* _WHAT THIS TASK INVOLVES_
Will you reproduce the records word for word, starting at the line containing "1193x806 pixels." and ending at the line containing "point(503,40)", both lines included, with the pictures left out?

* _RECORD SET_

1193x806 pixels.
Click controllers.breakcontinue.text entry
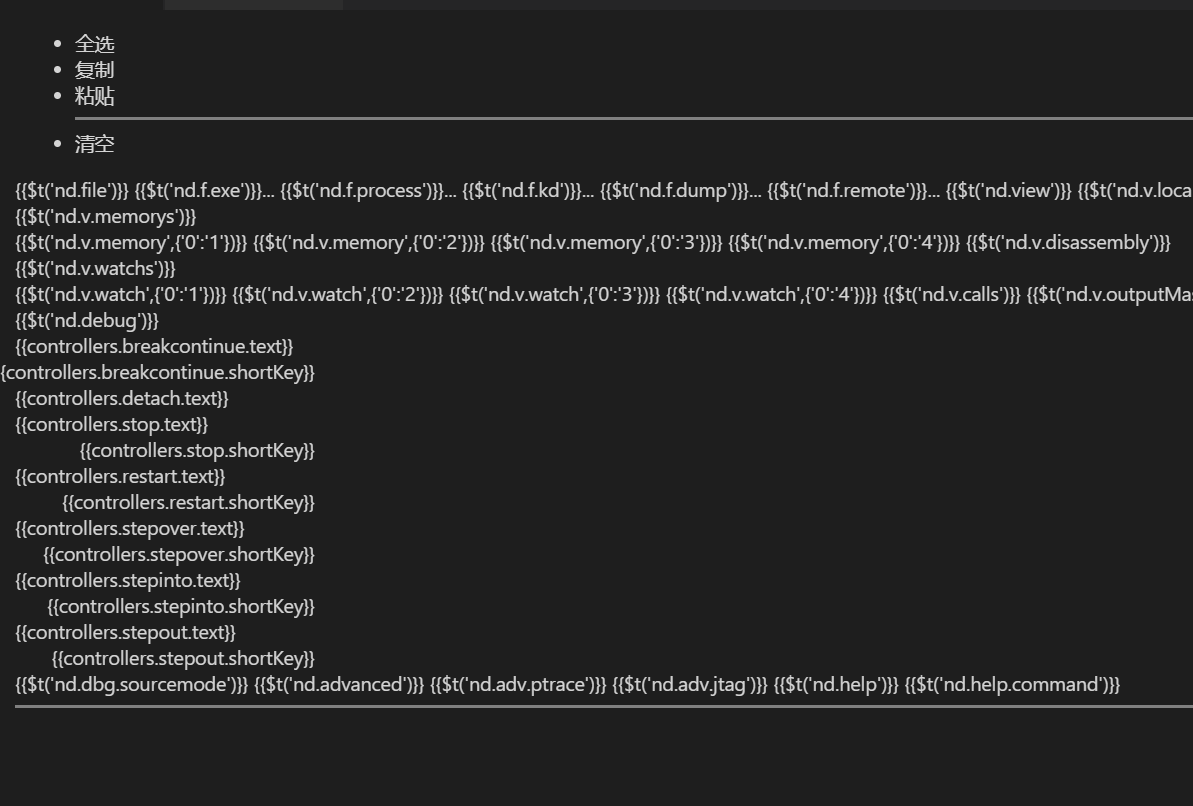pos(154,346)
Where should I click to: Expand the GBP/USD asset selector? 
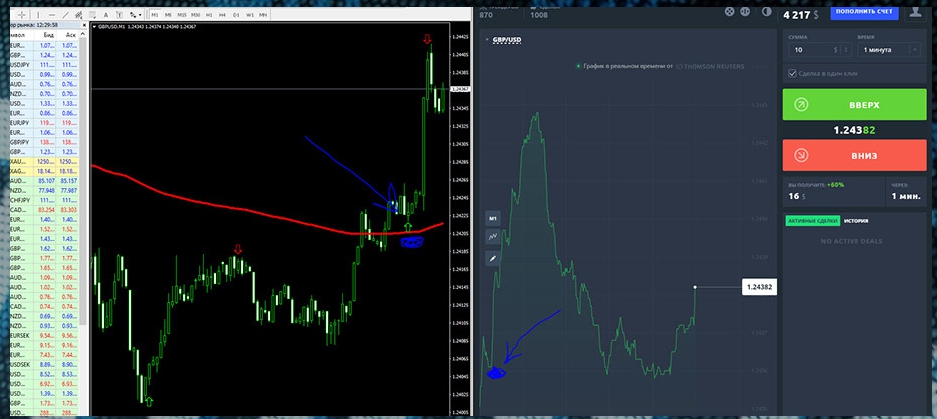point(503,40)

--

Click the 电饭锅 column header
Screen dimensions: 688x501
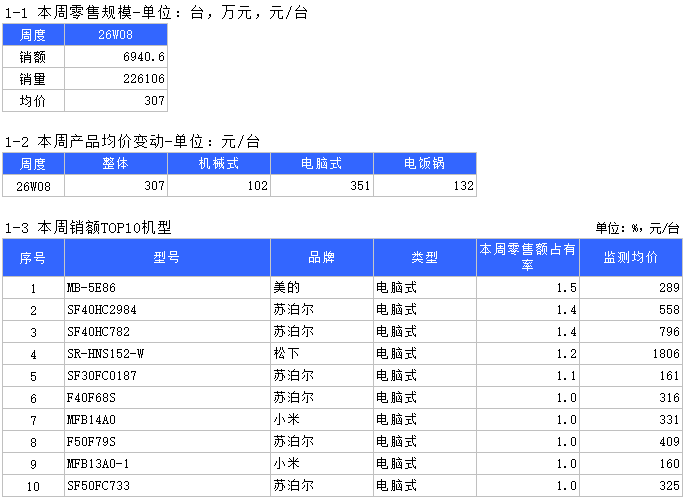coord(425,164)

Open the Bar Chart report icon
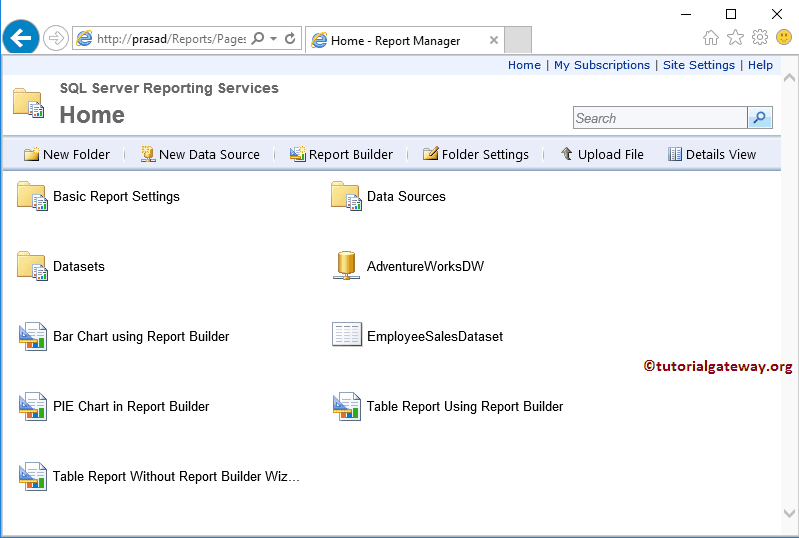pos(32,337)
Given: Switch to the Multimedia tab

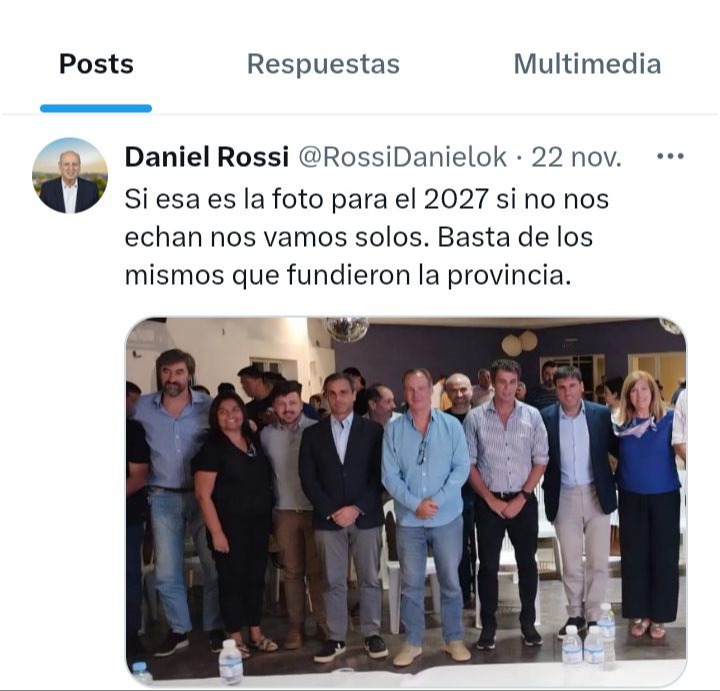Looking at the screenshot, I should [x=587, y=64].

* _ANSWER TO THIS TASK_
1193x806 pixels.
Click controllers.breakcontinue.text entry
pos(154,346)
Where should I click to: Expand the GBP/USD asset selector? 
point(503,40)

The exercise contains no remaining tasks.